If the load balancing is by session rather than by packet, would you then get a 2:1 ratio of sessions being initiated and sent over the unequal links?

doc
MadChef

2002-07-02, 4:28 am

quote:
Originally posted by doctorcisco

If the load balancing is by session rather than by packet, would you then get a 2:1 ratio of sessions being initiated and sent over the unequal links?

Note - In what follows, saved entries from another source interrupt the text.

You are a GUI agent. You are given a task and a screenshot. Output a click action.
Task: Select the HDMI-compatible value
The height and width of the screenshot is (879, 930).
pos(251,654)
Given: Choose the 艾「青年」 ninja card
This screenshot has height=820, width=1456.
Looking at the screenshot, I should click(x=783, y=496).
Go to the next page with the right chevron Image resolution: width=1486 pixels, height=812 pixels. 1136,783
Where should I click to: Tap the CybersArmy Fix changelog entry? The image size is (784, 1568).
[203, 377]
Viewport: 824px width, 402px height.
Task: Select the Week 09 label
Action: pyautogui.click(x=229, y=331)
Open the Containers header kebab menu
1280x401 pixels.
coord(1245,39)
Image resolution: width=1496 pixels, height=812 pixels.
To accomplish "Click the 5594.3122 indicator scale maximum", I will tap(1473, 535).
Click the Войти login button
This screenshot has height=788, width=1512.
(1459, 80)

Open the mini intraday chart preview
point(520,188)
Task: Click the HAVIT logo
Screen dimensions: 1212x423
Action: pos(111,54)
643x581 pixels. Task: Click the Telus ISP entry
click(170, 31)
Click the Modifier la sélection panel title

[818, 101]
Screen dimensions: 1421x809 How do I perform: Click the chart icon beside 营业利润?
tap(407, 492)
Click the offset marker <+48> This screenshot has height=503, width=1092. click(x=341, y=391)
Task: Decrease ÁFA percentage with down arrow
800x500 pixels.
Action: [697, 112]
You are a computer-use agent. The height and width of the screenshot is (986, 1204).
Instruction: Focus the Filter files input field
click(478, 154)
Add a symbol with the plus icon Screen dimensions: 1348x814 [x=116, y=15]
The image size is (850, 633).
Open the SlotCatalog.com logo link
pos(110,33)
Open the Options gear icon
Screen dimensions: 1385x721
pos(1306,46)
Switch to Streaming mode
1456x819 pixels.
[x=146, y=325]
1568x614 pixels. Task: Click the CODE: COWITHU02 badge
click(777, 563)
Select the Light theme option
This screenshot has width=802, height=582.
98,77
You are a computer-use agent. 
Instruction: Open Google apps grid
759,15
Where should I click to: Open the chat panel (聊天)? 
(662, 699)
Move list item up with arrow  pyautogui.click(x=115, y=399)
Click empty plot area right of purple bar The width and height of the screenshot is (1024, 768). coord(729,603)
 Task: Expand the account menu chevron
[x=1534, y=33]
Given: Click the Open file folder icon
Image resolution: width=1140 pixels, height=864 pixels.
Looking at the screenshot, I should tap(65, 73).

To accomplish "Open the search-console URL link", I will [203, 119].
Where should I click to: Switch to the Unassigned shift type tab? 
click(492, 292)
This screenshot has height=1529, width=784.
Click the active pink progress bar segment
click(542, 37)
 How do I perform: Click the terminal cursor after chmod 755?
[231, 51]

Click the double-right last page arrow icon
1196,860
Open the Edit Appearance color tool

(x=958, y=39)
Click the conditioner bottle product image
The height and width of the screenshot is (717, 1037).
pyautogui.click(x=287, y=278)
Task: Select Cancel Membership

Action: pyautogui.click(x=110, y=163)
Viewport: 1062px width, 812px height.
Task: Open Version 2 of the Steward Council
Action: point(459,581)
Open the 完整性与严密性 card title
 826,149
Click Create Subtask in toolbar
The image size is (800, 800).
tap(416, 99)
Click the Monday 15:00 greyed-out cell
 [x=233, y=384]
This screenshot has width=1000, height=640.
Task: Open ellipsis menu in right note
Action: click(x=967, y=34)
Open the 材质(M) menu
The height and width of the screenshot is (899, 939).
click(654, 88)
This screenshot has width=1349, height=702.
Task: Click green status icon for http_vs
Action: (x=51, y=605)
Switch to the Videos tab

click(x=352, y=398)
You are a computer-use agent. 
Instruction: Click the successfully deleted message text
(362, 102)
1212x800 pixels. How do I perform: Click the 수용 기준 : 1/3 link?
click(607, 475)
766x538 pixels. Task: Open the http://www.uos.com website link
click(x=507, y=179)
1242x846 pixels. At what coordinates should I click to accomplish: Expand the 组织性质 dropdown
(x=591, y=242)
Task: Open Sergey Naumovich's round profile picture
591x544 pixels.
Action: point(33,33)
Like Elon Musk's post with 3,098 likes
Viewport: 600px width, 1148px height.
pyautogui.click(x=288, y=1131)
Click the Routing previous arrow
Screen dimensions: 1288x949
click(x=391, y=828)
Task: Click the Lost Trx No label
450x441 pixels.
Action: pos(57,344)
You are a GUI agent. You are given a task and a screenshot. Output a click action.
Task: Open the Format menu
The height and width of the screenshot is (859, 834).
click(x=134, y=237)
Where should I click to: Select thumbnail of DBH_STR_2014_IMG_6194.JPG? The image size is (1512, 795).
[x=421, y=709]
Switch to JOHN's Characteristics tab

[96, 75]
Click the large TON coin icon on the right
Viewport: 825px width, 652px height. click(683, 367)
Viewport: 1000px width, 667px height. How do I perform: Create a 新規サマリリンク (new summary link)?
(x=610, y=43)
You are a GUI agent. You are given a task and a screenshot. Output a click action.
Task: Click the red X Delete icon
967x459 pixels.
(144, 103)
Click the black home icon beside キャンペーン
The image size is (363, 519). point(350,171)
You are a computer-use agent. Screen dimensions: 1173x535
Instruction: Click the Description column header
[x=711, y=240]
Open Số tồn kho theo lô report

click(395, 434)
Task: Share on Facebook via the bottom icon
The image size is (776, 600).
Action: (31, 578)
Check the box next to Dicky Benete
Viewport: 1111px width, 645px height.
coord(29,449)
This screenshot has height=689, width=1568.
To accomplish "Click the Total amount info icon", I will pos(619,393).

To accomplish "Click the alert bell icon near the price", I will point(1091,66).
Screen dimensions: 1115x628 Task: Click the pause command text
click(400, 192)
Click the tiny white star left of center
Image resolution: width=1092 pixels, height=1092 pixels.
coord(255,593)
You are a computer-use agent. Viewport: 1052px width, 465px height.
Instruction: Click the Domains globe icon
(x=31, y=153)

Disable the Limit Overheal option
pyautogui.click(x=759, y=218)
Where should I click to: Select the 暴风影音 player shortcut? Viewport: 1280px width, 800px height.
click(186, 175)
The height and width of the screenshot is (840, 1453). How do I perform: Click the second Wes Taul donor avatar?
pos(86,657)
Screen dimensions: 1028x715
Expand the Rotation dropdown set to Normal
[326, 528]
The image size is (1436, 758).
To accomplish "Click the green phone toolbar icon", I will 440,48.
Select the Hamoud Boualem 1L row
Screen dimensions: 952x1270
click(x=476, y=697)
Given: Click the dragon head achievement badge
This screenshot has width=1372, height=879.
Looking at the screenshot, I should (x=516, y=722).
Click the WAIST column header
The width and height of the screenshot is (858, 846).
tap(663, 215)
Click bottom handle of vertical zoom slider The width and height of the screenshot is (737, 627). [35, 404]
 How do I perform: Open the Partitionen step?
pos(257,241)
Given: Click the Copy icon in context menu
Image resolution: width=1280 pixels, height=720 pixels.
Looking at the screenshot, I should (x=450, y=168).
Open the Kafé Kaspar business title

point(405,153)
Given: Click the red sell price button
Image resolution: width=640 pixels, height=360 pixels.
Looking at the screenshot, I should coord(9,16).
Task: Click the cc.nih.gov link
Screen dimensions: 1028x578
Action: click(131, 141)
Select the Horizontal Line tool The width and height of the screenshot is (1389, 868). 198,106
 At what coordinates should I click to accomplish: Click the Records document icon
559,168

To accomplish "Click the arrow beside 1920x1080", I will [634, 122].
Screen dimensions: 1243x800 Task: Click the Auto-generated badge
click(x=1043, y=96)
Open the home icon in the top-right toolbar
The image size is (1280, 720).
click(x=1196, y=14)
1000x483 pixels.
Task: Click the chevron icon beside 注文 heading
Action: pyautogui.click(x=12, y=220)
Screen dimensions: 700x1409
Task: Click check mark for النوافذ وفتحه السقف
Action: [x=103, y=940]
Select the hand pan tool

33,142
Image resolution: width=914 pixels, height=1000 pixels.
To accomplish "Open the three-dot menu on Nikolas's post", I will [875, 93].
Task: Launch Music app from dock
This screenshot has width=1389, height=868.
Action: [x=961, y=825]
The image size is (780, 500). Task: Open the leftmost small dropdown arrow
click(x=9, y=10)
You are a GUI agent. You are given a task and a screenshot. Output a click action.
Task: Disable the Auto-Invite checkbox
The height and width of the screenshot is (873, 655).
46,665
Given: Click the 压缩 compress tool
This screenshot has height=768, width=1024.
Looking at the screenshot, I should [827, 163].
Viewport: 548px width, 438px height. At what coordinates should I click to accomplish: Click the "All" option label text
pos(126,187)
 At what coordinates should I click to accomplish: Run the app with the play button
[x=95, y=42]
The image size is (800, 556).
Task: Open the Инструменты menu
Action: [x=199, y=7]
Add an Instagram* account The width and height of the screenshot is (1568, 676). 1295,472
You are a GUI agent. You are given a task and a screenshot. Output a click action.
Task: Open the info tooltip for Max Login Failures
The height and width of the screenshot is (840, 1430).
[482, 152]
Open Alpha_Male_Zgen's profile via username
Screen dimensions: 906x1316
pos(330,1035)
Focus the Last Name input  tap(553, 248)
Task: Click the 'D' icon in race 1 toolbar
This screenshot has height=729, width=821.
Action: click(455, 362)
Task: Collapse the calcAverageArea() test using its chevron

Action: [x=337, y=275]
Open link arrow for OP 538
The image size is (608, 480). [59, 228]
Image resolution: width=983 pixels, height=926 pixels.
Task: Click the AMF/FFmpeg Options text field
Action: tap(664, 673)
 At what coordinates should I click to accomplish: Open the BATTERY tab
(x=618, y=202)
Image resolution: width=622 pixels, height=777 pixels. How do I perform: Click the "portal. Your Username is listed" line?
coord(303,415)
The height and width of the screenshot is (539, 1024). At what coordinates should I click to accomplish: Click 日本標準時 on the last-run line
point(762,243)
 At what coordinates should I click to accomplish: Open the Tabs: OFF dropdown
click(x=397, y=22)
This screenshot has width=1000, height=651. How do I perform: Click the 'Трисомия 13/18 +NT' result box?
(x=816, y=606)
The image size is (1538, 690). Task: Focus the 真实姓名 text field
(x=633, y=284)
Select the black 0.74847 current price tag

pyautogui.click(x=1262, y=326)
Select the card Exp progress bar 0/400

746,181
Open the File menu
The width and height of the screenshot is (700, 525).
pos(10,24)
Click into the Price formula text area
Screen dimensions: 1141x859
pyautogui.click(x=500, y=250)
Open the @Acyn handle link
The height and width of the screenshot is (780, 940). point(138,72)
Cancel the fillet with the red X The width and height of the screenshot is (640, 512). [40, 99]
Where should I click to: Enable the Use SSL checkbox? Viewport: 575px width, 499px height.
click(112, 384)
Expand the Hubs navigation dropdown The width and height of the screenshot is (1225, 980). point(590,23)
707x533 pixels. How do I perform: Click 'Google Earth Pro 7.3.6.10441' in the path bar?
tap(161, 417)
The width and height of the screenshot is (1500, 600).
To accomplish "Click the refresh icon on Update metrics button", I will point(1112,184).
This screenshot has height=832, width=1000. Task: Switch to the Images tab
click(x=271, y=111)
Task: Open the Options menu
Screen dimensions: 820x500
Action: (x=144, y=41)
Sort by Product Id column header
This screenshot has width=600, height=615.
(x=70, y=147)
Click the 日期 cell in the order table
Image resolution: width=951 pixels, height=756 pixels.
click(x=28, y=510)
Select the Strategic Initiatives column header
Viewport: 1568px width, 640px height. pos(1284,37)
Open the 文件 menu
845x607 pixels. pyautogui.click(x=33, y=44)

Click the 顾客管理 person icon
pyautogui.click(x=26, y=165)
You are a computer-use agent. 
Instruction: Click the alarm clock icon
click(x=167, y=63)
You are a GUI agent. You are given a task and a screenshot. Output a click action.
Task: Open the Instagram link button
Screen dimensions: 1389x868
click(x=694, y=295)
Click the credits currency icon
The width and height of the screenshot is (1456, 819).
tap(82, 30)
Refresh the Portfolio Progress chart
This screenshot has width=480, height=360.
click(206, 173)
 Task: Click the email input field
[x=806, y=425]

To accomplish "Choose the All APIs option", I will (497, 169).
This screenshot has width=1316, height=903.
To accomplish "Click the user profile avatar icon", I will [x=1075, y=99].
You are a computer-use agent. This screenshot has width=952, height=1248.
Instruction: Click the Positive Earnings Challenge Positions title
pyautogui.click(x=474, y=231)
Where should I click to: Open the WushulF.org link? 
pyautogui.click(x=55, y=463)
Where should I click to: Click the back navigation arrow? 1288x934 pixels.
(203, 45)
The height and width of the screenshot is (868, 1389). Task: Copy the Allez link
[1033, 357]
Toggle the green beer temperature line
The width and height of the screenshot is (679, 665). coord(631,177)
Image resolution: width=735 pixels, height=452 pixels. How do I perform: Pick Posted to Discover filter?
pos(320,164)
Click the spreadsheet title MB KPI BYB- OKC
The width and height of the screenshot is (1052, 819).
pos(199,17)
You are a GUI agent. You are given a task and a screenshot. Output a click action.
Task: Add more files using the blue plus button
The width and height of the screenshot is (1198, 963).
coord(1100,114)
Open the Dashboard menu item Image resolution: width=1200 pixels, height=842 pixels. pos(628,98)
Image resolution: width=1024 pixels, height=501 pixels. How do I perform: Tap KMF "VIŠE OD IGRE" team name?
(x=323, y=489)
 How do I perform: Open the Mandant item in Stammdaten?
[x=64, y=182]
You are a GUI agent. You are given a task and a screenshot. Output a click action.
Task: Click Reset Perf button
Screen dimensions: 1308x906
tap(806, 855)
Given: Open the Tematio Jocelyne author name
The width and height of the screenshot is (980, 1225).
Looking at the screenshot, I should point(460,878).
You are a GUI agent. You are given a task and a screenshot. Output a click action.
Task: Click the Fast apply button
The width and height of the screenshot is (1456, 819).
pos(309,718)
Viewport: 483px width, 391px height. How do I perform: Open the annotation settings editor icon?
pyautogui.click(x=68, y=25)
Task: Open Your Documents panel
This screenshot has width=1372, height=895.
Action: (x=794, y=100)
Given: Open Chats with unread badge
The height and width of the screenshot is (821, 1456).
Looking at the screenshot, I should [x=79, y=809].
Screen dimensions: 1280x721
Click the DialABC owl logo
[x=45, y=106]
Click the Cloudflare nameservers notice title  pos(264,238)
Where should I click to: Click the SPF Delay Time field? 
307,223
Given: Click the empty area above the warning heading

Over time, yes. But if you looked at the links at any given point they might not be quite 2:1.
While EIGRP is resposible for determining the load share of each link, the switching method used is what really determines how even the ratio will be. Fast Switching (i.e. using the IP route cache) will be more uneven, probably even over time, because it caches only the destination. If 98% of your traffic hits one host, the load sharing will not be very effective. Process switching will even things out on a per packet basis but will introduce significant overhead. CEF, if supported on your platform, can per packet load balance when load sharing occurs, so it should give us a 2:1 ratio. It can also load balance per source/destination pair which is most analgous to your question and will be close to 2:1 over time.
In my case, the previous vendor left fast switching enabled even though everything supports CEF. They just didn't quite know what they were doing.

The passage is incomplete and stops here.